* **WHAT THE TASK ASKS**
Work out how many lines of the material below mention the word "Maryja"; reply with the number only.

───── SOURCE INFORMATION

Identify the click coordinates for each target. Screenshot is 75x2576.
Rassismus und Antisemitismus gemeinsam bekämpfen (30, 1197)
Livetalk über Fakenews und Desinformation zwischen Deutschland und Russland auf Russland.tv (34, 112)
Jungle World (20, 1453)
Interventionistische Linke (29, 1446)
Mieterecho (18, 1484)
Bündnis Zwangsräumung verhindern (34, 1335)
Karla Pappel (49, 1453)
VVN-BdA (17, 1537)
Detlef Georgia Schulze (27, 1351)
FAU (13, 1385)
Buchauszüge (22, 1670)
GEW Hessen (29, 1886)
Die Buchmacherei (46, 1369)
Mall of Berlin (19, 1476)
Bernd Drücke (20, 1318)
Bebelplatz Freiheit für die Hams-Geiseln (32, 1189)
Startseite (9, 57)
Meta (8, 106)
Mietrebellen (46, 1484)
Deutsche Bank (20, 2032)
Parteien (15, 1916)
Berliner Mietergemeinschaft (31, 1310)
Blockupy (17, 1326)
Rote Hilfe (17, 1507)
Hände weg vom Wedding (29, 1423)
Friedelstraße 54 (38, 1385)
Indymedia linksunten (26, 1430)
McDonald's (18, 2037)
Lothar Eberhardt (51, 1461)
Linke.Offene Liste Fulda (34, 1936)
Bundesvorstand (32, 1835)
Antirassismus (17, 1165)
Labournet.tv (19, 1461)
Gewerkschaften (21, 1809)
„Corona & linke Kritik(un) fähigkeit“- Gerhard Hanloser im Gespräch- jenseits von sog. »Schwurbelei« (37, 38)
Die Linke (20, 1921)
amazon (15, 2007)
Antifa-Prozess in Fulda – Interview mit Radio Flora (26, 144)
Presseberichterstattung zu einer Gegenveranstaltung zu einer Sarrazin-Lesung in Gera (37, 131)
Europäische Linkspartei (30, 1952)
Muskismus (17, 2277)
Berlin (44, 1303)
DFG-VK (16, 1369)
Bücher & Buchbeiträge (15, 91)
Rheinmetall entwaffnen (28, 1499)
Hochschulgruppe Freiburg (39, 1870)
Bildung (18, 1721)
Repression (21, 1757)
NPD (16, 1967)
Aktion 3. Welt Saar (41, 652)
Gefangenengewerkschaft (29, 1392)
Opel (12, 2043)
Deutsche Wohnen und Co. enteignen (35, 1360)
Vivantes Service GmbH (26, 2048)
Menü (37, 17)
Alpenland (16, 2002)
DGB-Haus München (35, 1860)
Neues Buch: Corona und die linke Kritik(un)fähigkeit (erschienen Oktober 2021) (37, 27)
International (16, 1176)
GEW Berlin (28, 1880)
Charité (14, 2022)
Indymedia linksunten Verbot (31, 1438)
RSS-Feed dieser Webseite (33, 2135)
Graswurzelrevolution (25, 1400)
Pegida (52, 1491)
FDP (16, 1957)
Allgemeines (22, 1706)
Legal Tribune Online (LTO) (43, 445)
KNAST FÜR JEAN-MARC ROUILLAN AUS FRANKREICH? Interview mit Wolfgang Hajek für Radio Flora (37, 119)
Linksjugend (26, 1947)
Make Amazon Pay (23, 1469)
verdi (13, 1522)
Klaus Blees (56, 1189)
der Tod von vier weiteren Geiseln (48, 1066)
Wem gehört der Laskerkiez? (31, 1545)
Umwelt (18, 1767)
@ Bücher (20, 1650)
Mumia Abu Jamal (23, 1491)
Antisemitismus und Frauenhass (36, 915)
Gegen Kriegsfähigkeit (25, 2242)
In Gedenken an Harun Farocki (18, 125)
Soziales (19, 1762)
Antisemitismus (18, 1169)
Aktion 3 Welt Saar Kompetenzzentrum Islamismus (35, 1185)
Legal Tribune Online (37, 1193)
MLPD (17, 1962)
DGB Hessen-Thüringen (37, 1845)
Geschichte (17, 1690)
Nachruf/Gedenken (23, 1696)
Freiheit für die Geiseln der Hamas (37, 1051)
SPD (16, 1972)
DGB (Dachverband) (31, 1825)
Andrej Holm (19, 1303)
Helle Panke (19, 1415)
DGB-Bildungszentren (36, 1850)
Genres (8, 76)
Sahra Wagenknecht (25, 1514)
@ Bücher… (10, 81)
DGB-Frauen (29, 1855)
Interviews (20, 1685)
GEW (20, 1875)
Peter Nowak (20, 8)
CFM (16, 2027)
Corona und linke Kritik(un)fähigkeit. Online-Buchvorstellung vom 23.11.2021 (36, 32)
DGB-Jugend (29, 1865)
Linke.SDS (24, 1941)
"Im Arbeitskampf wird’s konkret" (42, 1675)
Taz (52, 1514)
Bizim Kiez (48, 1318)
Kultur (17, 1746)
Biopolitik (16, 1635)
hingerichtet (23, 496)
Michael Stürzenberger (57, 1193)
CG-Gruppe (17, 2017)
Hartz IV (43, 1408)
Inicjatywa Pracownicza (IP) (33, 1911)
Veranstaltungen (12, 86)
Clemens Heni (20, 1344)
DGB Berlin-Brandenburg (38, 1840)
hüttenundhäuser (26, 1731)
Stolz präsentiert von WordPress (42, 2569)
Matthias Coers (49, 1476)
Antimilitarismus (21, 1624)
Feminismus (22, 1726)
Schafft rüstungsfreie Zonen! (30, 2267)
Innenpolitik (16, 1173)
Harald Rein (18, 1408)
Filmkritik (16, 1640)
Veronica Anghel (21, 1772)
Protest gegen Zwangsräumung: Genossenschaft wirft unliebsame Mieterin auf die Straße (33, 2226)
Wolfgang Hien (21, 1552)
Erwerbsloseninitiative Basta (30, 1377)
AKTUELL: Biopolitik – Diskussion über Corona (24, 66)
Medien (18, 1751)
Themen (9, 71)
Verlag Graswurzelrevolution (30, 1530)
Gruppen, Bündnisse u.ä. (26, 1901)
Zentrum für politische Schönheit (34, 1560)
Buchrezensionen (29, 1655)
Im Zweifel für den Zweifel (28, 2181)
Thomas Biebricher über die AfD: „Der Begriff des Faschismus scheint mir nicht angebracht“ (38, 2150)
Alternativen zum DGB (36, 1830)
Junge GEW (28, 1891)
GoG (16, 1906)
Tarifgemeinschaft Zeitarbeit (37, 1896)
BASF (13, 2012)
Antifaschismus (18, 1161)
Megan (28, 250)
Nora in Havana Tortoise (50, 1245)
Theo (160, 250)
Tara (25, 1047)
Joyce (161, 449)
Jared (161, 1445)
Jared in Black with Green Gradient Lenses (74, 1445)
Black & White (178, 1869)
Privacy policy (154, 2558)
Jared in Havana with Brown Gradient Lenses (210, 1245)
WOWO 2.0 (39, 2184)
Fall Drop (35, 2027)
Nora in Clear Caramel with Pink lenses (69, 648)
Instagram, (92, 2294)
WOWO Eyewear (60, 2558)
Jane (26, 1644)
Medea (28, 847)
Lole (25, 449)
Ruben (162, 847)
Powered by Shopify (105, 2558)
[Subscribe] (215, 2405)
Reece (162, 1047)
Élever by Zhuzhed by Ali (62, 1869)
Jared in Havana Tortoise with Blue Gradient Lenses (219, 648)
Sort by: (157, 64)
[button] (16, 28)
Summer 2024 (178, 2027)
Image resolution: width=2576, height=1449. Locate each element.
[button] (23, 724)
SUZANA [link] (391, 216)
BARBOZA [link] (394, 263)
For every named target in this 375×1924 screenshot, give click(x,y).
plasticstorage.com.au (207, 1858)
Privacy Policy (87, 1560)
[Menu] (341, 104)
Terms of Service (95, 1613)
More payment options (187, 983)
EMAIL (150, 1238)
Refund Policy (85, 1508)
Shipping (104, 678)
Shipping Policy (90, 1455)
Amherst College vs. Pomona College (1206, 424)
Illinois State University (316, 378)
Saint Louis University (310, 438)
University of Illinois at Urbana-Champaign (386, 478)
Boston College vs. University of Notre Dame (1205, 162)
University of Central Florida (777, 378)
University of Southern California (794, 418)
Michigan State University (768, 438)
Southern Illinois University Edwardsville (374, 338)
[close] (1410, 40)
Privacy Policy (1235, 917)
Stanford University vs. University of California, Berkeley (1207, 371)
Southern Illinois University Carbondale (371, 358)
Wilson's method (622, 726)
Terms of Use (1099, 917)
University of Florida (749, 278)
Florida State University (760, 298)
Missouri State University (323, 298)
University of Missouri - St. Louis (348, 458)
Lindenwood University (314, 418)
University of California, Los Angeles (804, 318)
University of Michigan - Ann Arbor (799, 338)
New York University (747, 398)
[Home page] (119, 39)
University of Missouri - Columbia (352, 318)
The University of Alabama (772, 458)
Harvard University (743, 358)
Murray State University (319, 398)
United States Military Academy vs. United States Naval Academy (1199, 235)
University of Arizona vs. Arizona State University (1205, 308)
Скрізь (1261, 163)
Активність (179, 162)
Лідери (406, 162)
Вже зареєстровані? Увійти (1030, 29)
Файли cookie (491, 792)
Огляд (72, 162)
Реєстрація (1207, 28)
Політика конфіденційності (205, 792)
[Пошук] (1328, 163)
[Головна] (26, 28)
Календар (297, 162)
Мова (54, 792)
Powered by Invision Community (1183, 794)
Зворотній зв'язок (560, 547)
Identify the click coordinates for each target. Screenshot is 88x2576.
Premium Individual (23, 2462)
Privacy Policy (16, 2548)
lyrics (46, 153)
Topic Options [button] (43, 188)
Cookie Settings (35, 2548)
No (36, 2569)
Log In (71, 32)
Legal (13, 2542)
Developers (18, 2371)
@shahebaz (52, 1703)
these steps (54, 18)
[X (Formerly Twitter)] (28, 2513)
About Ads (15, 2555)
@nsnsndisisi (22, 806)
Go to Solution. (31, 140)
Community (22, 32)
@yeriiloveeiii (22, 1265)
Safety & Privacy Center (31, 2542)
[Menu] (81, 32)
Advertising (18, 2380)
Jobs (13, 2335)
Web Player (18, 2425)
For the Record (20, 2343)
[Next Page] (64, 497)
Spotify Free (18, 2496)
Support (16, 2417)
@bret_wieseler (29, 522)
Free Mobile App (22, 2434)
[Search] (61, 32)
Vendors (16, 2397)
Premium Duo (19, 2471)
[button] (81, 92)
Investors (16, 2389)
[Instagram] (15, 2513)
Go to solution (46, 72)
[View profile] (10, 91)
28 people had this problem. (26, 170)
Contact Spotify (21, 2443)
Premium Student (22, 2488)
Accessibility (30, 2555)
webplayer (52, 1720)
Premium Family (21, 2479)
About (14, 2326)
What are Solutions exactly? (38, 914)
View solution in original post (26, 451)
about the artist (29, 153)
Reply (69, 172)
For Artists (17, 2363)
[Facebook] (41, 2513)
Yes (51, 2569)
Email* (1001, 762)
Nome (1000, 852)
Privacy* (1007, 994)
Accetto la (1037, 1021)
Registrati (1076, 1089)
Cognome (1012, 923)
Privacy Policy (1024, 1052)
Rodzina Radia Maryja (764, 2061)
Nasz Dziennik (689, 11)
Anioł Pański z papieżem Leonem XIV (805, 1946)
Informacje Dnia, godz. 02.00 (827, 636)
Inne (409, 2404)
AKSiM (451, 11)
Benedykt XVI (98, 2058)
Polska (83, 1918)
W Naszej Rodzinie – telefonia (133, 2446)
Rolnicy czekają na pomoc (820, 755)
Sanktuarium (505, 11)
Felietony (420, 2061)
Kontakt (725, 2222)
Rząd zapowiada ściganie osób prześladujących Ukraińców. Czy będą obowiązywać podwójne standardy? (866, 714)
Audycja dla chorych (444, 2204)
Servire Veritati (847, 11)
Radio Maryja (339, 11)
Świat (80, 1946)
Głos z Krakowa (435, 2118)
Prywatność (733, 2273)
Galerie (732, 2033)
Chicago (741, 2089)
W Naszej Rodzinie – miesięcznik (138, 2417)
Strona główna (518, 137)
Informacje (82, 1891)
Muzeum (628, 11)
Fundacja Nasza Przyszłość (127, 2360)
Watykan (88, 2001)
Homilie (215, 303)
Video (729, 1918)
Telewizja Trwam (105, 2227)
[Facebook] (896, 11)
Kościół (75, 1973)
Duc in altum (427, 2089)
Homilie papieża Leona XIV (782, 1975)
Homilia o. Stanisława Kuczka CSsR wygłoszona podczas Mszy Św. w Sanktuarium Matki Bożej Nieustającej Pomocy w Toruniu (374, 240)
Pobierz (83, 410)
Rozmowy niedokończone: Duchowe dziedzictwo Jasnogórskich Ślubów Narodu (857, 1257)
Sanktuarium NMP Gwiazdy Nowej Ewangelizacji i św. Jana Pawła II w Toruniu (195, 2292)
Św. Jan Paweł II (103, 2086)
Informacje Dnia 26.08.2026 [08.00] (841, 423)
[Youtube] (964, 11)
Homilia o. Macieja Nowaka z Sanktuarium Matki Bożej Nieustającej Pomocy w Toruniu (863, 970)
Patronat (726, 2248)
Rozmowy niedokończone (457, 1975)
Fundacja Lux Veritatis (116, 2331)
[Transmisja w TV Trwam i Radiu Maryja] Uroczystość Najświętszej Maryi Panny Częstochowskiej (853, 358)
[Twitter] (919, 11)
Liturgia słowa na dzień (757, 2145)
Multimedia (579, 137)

──────────

* **ANSWER TO THIS TASK**
3